→ **PAGE TEXT**:
=== Begin Enclosure ===

Saturday Perspectives Edition

Saturday Perspectives Edition

"Since then, not much has changed. Unless you ask someone who sleeps on the streets."

- Susan Nilon, The Nilon Report

[Community]  Celebrating a Sense of Community in Uncertain Times
Roxie Jerde, roxie@cfsarasota.org

Undoubtedly, we are all seeing and reading about an America that is facing anxious moments of uncertainty. Social and economic forces are driving Americans further apart, and large institutions feel like an unlikely source of hope. More and more, our citizens are losing trust and confidence in the systematic entities that are there to supposedly support them.

However, this unrest presents an opportunity for our local nonprofits, faith-based community and charitable foundations to step up in creating a stronger sense of identity, belonging and higher purpose for the regions that they serve. We are the antithesis of cold, impersonal establishment. We are the ones working on the ground, identifying the reality our communities face, and rallying the passion of the public to be the ones to make a difference. At the heart and soul of our work are our community members.

Even in the best of times, poverty and education are difficult issues to address. Too often, state and local support systems are not aligned to address root causes in order to prevent problems before they happen. With today’s rapidly changing context, the systems that are helping our region’s most vulnerable families are challenged, and only the innovation of creative nonprofit and foundation thinking and programs can keep up.

Philanthropy has proven to be both a great innovator and a great gatherer of people, and we should be proud of our community’s commitment to generosity. As a community foundation, the Community Foundation of Sarasota County has taken the responsibility to intensify our efforts in making community philanthropy accessible, inclusive and effective for everyone as well as to deepen local knowledge and cultivate collaboration within our communities.

Just recently, the Community Foundation of Sarasota County’s 2016 Giving Challenge raised $13.4 million with over 63,400 contributions to support local nonprofits, thanks to the kindness of our generous community that believes passionately in its organizations and the work they are doing. Additionally, Season of Sharing has also rallied the public to raise more than $15 million since its inception in 2000 to provide a helping hand to our neighbors in need who are struggling to grasp onto financial stability and are on the brink of being homeless. The public’s enthusiasm and will to take ownership of campaigns like these are just a few examples of how our citizens believe in a sense of greater purpose and a better future for themselves and their neighbors.

Proactive partnerships are also striving to ensure that our students are receiving the very best opportunities that our community can provide for them, especially the ones whose families have been hit the hardest by economic challenges. The Suncoast Campaign for Grade-Level Reading is making significant progress to guarantee our youngest students are reading on grade-level by the end of third grade, a significant indicator in academic success and a brighter future. The EdExploreSRQ collaboration has also been opening up doors for our young people to benefit from the cultural and scientific treasures our region has to offer through experiential learning.

=== End Enclosure ===

→ **TASKS**:
a - Using the community article above, decide whether each statement agrees with it. Answer yes or no for each and quote the words that settle it.
(i) The 2016 Giving Challenge raised $13.4 million from more than 63,400 contributions.
(ii) Season of Sharing began in 2010.
(iii) The EdExploreSRQ collaboration works to have the youngest students reading on grade-level by the end of third grade.
b - According to the community article, how much has Season of Sharing raised since it began?
c - From the community article, write out word for word the part that opens with the words containing "Even in the" and closes with "can keep up.".

→ **RECORD SET**:
=== Begin Enclosure ===

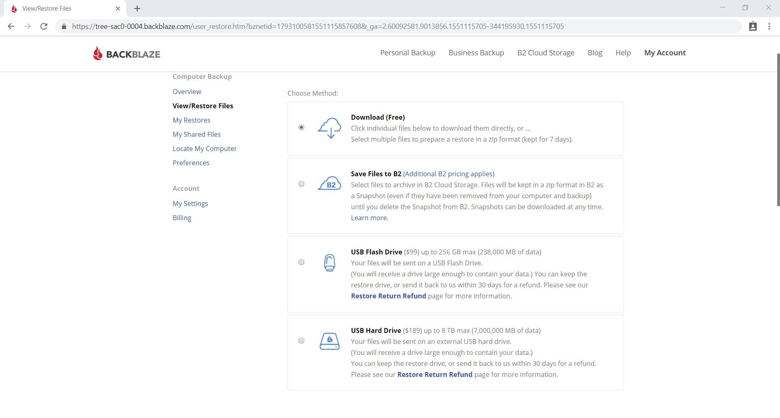Open B2 Cloud Storage navigation item
The width and height of the screenshot is (780, 418).
tap(545, 53)
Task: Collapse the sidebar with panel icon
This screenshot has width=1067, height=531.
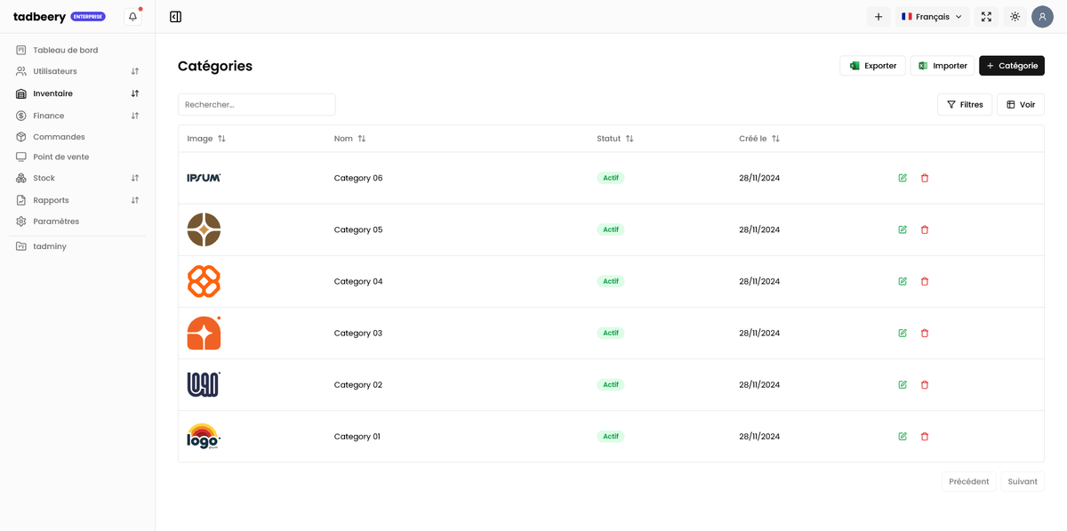Action: coord(175,17)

=== End Enclosure ===

→ **RESULTS OF THE TASKS**:
a -
(i) Yes: "2016 Giving Challenge raised $13.4 million with over 63,400 contributions to support local nonprofits"
(ii) No: "raise more than $15 million since its inception in 2000"
(iii) No: "The Suncoast Campaign for Grade-Level Reading is making significant progress to guarantee our youngest students are reading on grade-level by the end of third grade"

b - More than $15 million.

c -
Even in the best of times, poverty and education are difficult issues to address. Too often, state and local support systems are not aligned to address root causes in order to prevent problems before they happen. With today’s rapidly changing context, the systems that are helping our region’s most vulnerable families are challenged, and only the innovation of creative nonprofit and foundation thinking and programs can keep up.